I know very little about continental philosophy ... but that doesn't stop me conjecturing, right?
As far as I can see, the core of the continental tradition is a scepticism about the possibility of abstract thought. And a continuous struggle to work within an environment where ideas are never free of their preconditions.
- in Hegel thought can't escape it's history. You can't understand an idea unless you followed and understood it's development or proof.
- in Marx thought can't escape it's economic preconditions (mode of production and class). All ideas are suspect according to the class interest they serve
- in Nietzsche thought can't escape the psychology and personal motivations of the philosophers. Often appeals to morals or abstractions are motivated by desire for power.
- in HeideggerianPhenomenology and SatreanExistentialism thought can't escape being
- in Derrida, it can't escape language, and the very historical contingencies and interdependencies of words.
By contrast, in the AnalyticTradition etc. the possibility of precise and abstract thought is a methodological assumption. Often some version of the impossibility of unambiguous abstract reasoning is derrived. But it's use isn't struggled with and worried over. (Wittgenstein might be the exception here.)

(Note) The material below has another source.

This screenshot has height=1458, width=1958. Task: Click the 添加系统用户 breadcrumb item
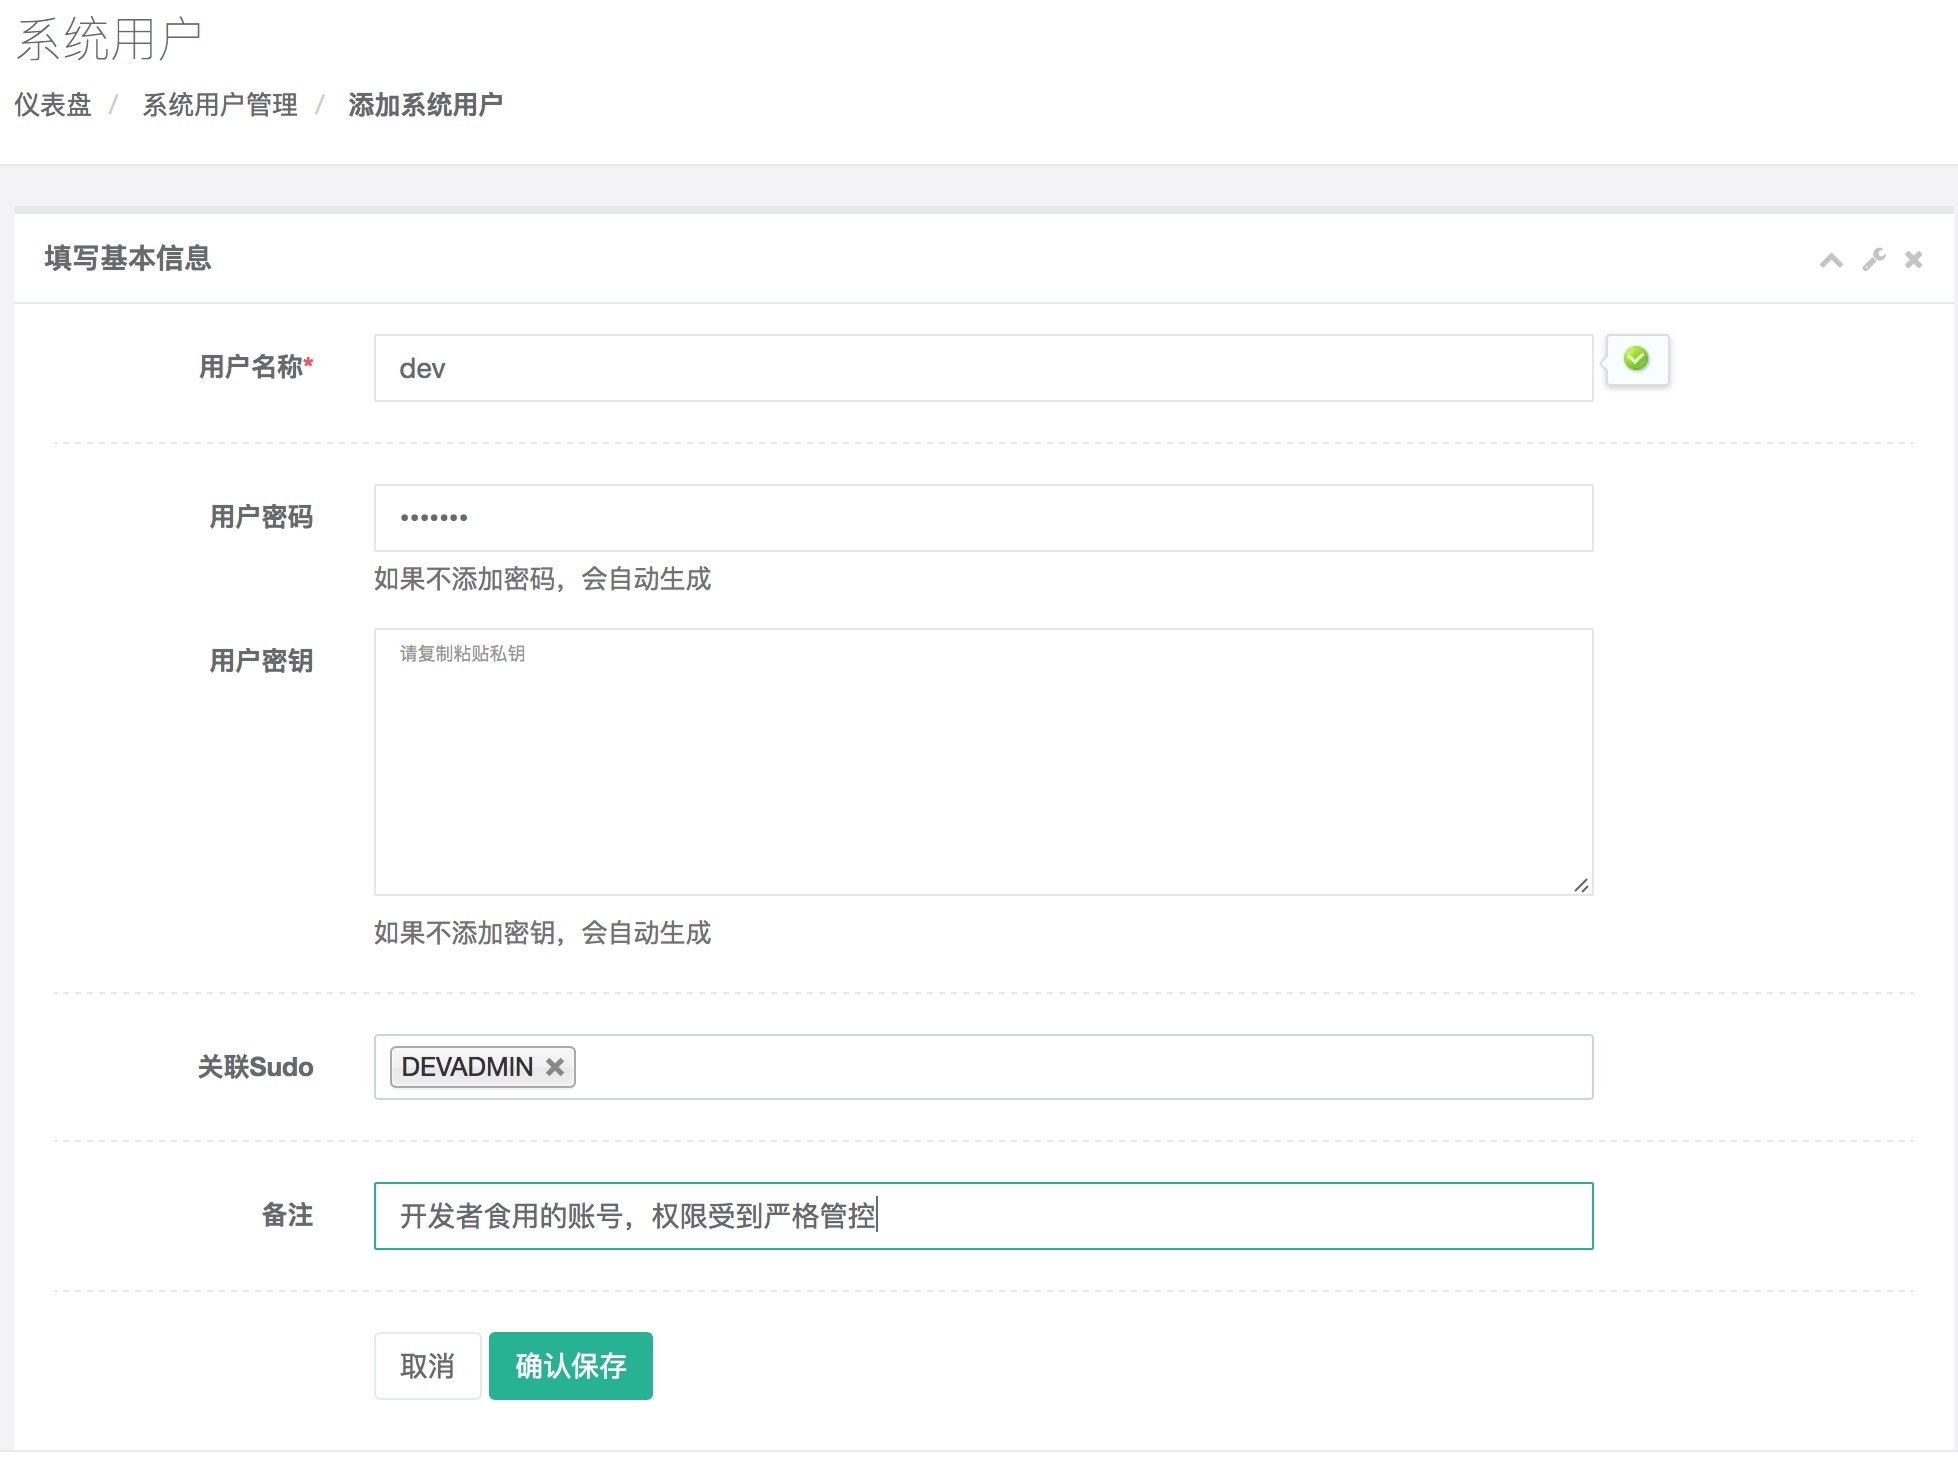[425, 105]
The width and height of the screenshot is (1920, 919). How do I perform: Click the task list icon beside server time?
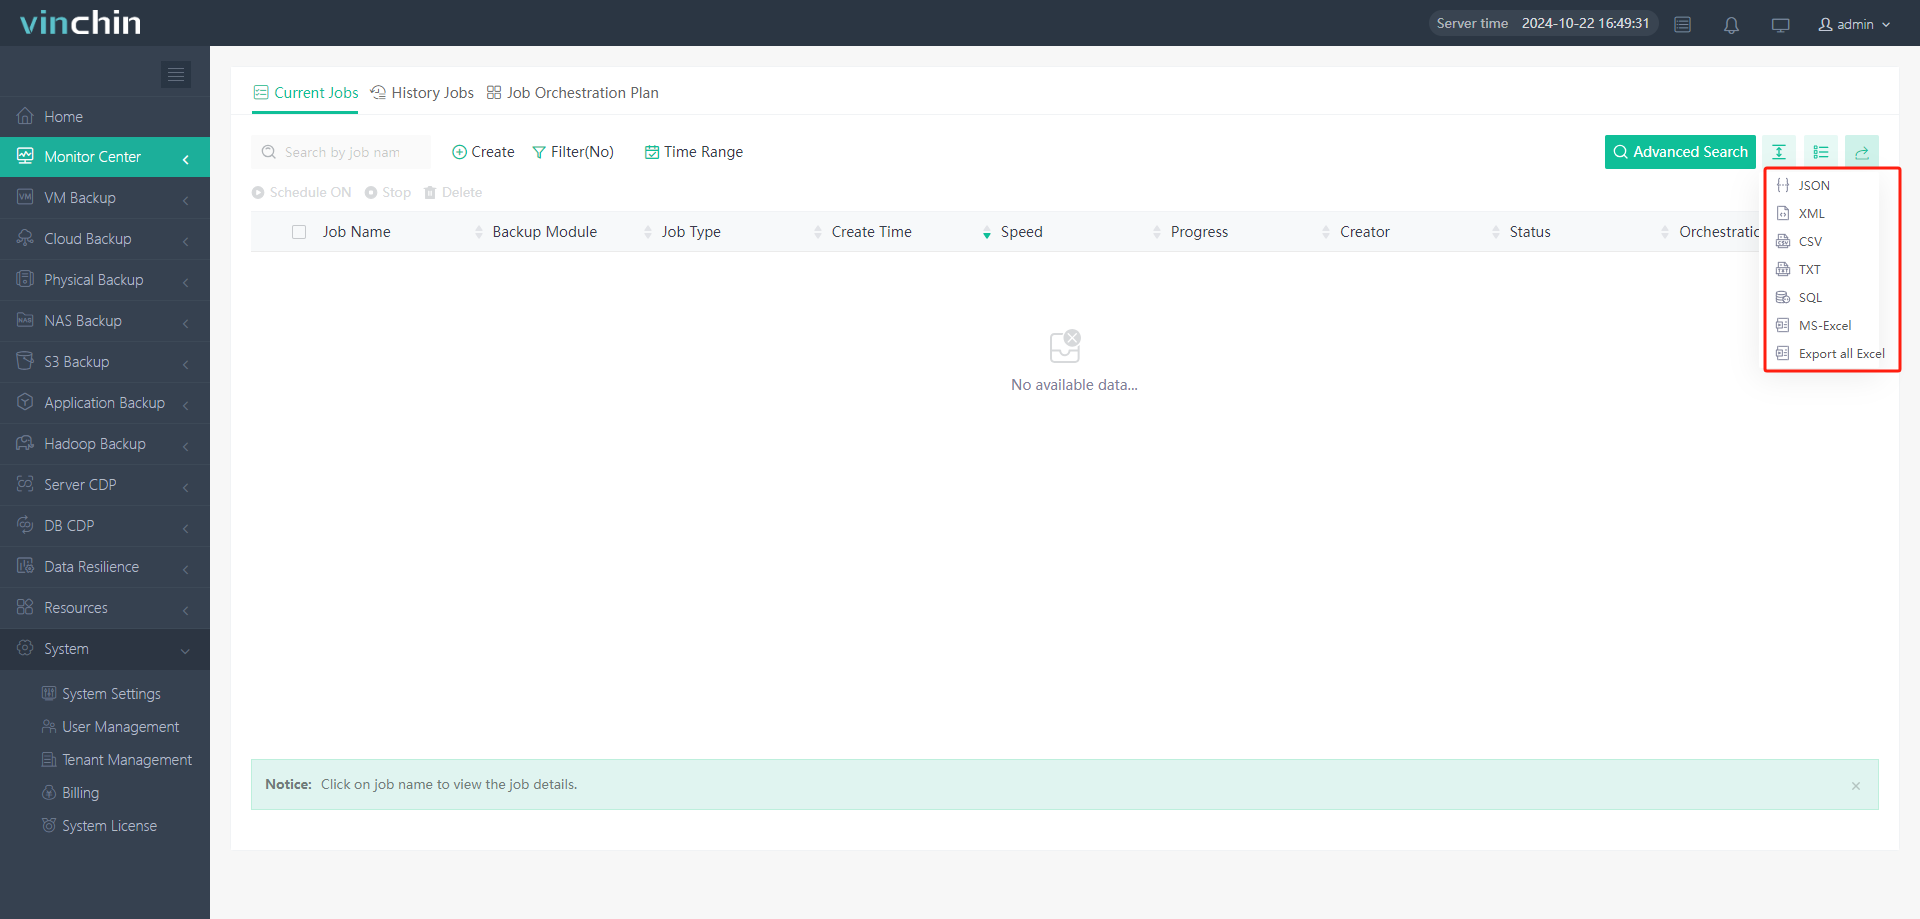[1683, 25]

NB : I added this thought to WikiPedia : (It's http://en.wikipedia.org/wiki/Continental_philosophy) It's) interesting to watch how it's getting digested.
Q : Where do you stand on the possibility of abstraction, phil?
A : I'm gonna try to appeal to my Popperianism as usual. A variant on EpistemologicalProblemsSolvedByCriticalRationalism. When we use abstractions we conjecture their meaning and we conjecture the fact that we can use them unproblematically. When we're presented with criticisms that show these are LeakyAbstractions or that our use of the abstraction is flawed, we must solve the problem in the particular case, by further explanation or defining new concepts. But we aren't obliged (nor is it useful) to worry about the grounds for our abstractions in general, before using them.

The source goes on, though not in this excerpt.